Mumpung mama Gilang masih lama datang dan yang lain sibuk sendiri, inilah kesempatan Gia untuk dekat lagi dengan Gilang. "Lang, gue bawain kue nih buat lo sama sup ikan salmon. Dimakan ya, biar lo cepet sembuh," ucapnya sambil duduk di samping Gilang.
Gilang hanya terdiam, membuat Gia berdecak kesal dan menaruh makanan tersebut di atas nakas. Tiba-tiba saja Gilang memegang tangannya yang diperban. "Gak sakit?"
"Maksudnya?"
"Tangan lo diperban, patah?"
"Enggak, cuma luka kecil. Gue gak tau cara perbannya gimana biar gak perih yah gue gulung-gulung aja."
"Sori, ya."
"Untuk?"
"Udah buat lo celaka. Gue emang berengsek."
"Enggak, Lang. Justru gue mau makasih sama lo udah nyelamatin hidup gue. Lo pahlawan."
"Bubar, bubar yang ngerasa jomblo harap kaluar!"
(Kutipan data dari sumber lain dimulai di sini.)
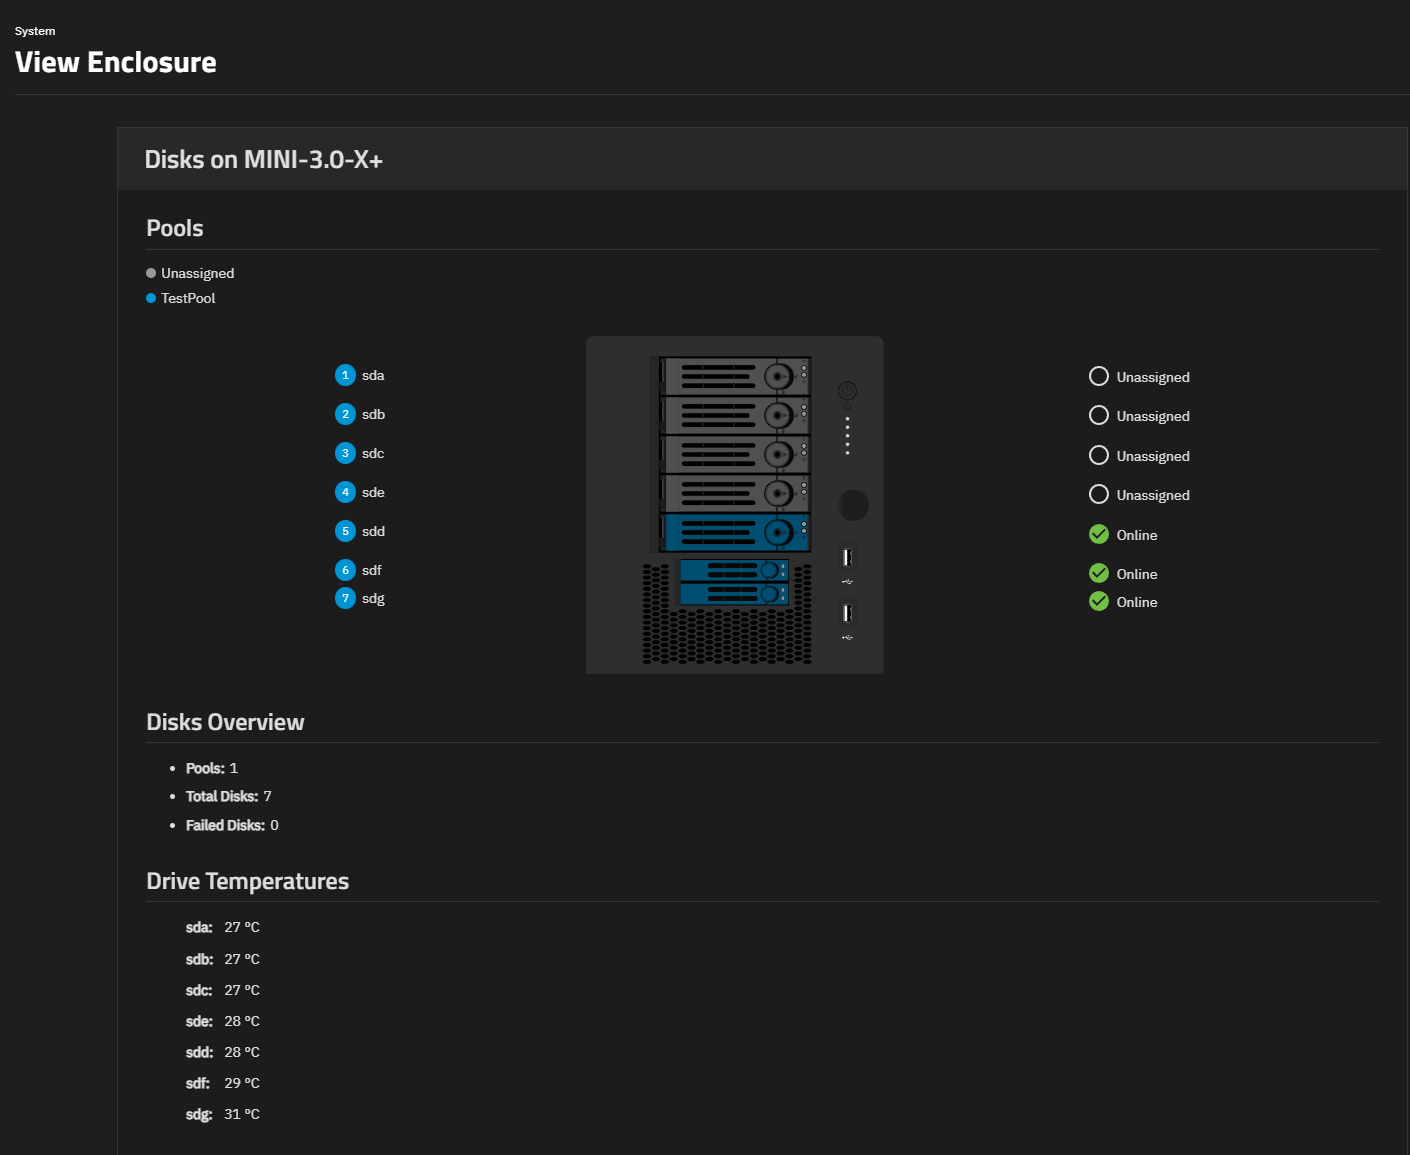Click the number 1 badge beside sda
This screenshot has width=1410, height=1155.
tap(345, 375)
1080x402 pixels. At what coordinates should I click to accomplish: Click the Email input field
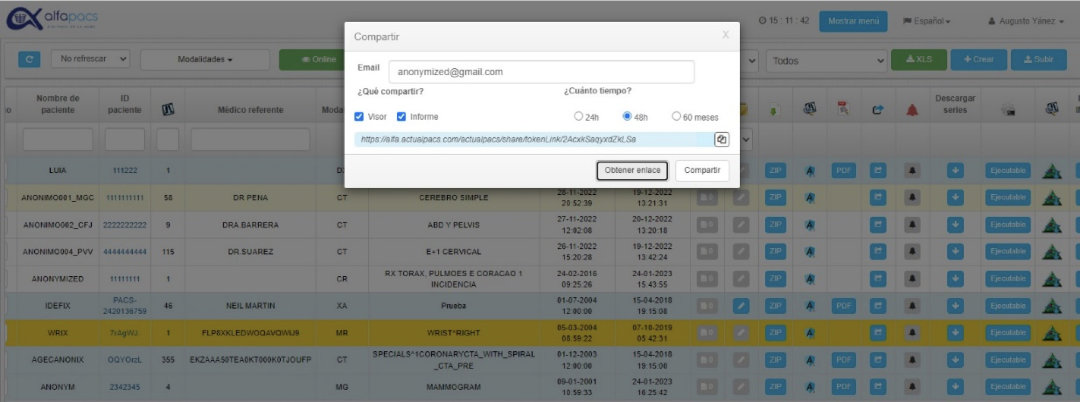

"Loh, Van mau ke mana kalian kok pada keluar sih?"
"Mau maling kutang."
"Dasar tukang copas."
"Ayo, guys. Ada cilok di depan gue traktir nih lagi baek." Seketika mereka semua bersorak dan mengikuti langkah Vanila pergi.
Eh, malah ninggalin tuh para bocah. Tapi bagus sih. Bisa berduaan.
"Kepala lo masih pusing?"
Sama seperti dulu, Gilang tetap menjawab dengan anggukan. Bedanya sekarang Gilang mau menatapnya dan tersenyum walau tipis. "Gak."
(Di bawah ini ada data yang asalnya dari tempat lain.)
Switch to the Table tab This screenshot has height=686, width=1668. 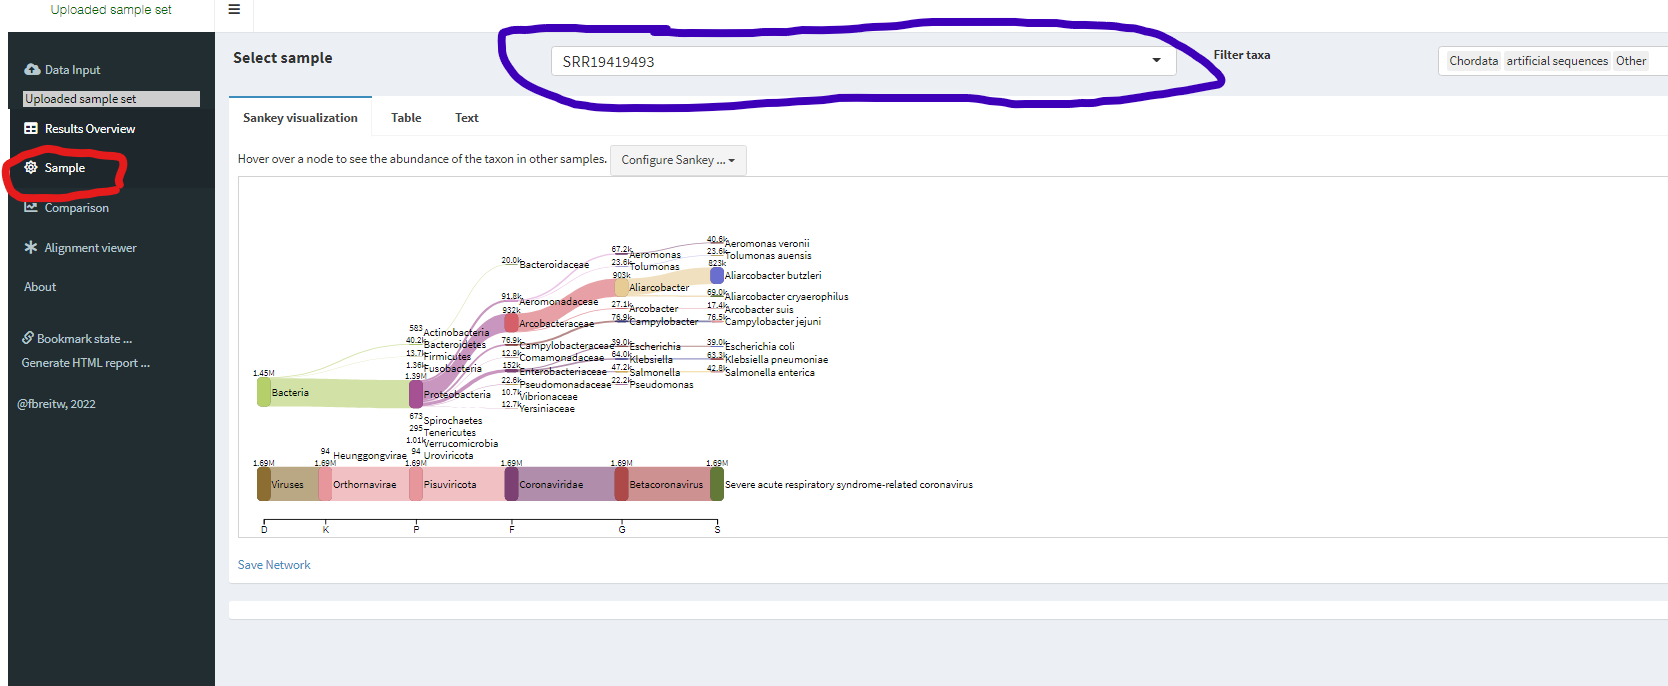[405, 118]
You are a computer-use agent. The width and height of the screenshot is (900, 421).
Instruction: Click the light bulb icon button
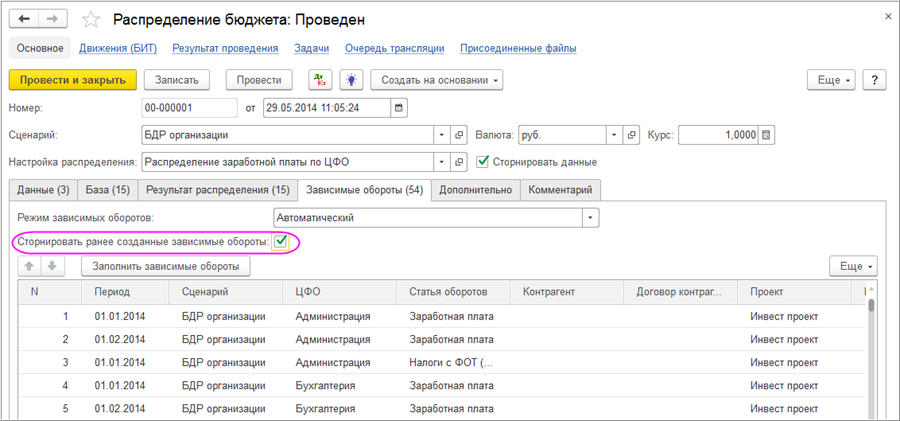[x=350, y=79]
"Apa lo harus terluka gini baru mau senyum?"
"Maaf." Sengatan listrik seolah menyambar tubuhnya saat Gilang mengusap puncak kepalanya, tapi Gia berusaha bersikap biasa saja.
"Gue gak butuh maaf. Gue cuma butuh lo berubah jadi lebih baik. Jangan coba bunuh diri lagi."
"Gue tau."
"Gue paham kok lo nolong gue karena manusiawi. Lo pasti bakal ngerasa bersalah kalau sampe gue mati."
"Harta atau nyawa?"
"Di saat gini lo ngajak gue main?"
"Lo masih inget dulu pilihan gue?"
"Nyawa."
Gilang mengangguk. "Apa sekarang lo masih nganggep gue bohong?"
Jadi, Gilang bener-bener nyelamatin gue tanpa terpaksa? Apa itu artinya Gilang juga sayang sama gue? Tapi gue masih ragu.
"Lang, gue aja udah lupa sama permainan itu. Kenapa lo anggep serius, lo gak boleh ngerelain nyawa lo sendiri buat nolong gue--"
Jantung Gia berdetak sangat cepat melihat wajah Gilang mendadak mendekat. Ditatapnya bola mata hazel yang menarik perhatian itu seolah ada danau kecil yang melintas di sana, membuat bibirnya meraung-raung minta dibuka. Perlahan tangan Gilang berpindah ke lehernya, ia pun pasrah dan memejamkan mata saat hembusan napas itu terasa hangat menerpa.
"Gia! Ternyata mama udah di rumah sakit." Gia sontak mendorong dada bidang Gilang begitu Iris masuk. Baru sadar ia hampir mencium Gilang, bahkan Iris pun tampak keheranan. "Kalian abis ngapain?"
"O-oh, mama lo udah di sini?" Gia mendadak kikuk. "Ya udah, gue beresin barang-barangnya dulu."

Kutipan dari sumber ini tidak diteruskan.